* DATA SECTION *
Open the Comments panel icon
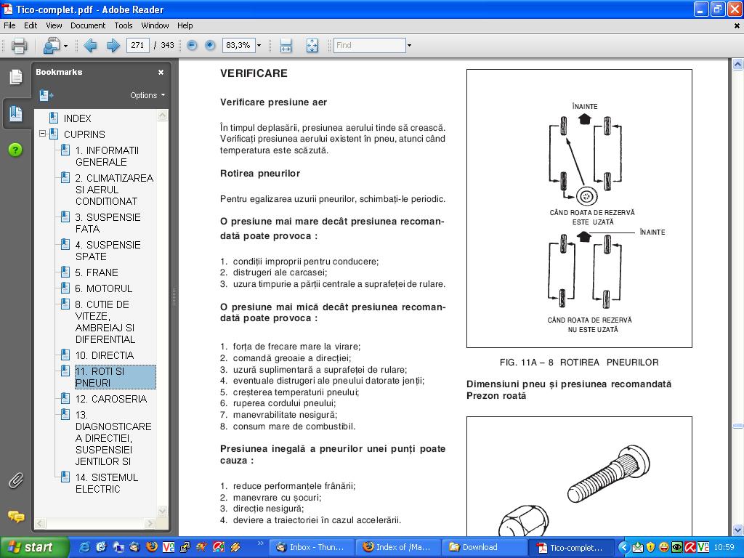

...

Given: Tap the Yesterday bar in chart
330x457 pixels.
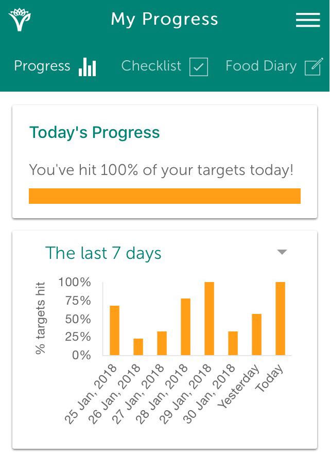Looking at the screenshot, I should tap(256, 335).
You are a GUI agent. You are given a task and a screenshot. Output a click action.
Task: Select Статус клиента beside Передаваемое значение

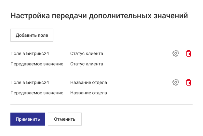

* TASK DESCRIPTION *
Leave out the images and write out the lines above exactly, from the one with "330x457 pixels." up to and including the one with "Task: Select Статус".

* RESPONSE AREA *
330x457 pixels.
Looking at the screenshot, I should tap(256, 335).
You are a GUI agent. You are given a task and a screenshot. Output a click action.
Task: Select Статус клиента beside Передаваемое значение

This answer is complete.